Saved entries
******************************

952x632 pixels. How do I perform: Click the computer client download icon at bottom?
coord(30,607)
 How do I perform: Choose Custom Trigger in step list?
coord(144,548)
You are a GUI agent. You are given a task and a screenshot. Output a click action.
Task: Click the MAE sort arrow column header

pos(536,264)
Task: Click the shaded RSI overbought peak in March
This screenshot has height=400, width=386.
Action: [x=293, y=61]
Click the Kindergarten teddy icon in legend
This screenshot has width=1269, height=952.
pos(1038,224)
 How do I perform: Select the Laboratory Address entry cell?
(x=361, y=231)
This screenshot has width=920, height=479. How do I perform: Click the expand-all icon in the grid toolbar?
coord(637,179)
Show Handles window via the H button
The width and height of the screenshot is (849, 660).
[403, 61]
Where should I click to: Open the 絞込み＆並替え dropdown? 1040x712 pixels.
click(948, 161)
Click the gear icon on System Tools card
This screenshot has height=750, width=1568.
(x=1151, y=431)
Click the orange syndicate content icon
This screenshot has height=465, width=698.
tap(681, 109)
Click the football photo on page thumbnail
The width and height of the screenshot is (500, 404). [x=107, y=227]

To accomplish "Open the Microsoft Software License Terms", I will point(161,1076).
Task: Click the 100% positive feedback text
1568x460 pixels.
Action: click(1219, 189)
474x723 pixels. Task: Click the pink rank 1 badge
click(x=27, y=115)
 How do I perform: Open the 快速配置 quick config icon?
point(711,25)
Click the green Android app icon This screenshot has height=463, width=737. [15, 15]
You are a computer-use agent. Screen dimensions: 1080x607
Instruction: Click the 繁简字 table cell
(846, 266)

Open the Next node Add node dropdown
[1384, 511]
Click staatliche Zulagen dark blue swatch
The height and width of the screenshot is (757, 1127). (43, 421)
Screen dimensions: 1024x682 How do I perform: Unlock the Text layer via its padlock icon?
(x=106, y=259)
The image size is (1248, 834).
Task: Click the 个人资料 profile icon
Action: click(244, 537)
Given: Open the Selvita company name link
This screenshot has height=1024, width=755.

******************************

◆ **PROBLEM REQUIREMENTS**
Each record above must be restated in full, word for word.

◆ **ANSWER FOR THE TASK**
952x632 pixels. How do I perform: Click the computer client download icon at bottom?
coord(30,607)
 How do I perform: Choose Custom Trigger in step list?
coord(144,548)
You are a GUI agent. You are given a task and a screenshot. Output a click action.
Task: Click the MAE sort arrow column header

pos(536,264)
Task: Click the shaded RSI overbought peak in March
This screenshot has height=400, width=386.
Action: [x=293, y=61]
Click the Kindergarten teddy icon in legend
This screenshot has width=1269, height=952.
pos(1038,224)
 How do I perform: Select the Laboratory Address entry cell?
(x=361, y=231)
This screenshot has width=920, height=479. How do I perform: Click the expand-all icon in the grid toolbar?
coord(637,179)
Show Handles window via the H button
The width and height of the screenshot is (849, 660).
[403, 61]
Where should I click to: Open the 絞込み＆並替え dropdown? 1040x712 pixels.
click(948, 161)
Click the gear icon on System Tools card
This screenshot has height=750, width=1568.
(x=1151, y=431)
Click the orange syndicate content icon
This screenshot has height=465, width=698.
tap(681, 109)
Click the football photo on page thumbnail
The width and height of the screenshot is (500, 404). [x=107, y=227]

To accomplish "Open the Microsoft Software License Terms", I will point(161,1076).
Task: Click the 100% positive feedback text
1568x460 pixels.
Action: click(1219, 189)
474x723 pixels. Task: Click the pink rank 1 badge
click(x=27, y=115)
 How do I perform: Open the 快速配置 quick config icon?
point(711,25)
Click the green Android app icon This screenshot has height=463, width=737. [15, 15]
You are a computer-use agent. Screen dimensions: 1080x607
Instruction: Click the 繁简字 table cell
(846, 266)

Open the Next node Add node dropdown
[1384, 511]
Click staatliche Zulagen dark blue swatch
The height and width of the screenshot is (757, 1127). (43, 421)
Screen dimensions: 1024x682 How do I perform: Unlock the Text layer via its padlock icon?
(x=106, y=259)
The image size is (1248, 834).
Task: Click the 个人资料 profile icon
Action: click(244, 537)
Given: Open the Selvita company name link
This screenshot has height=1024, width=755.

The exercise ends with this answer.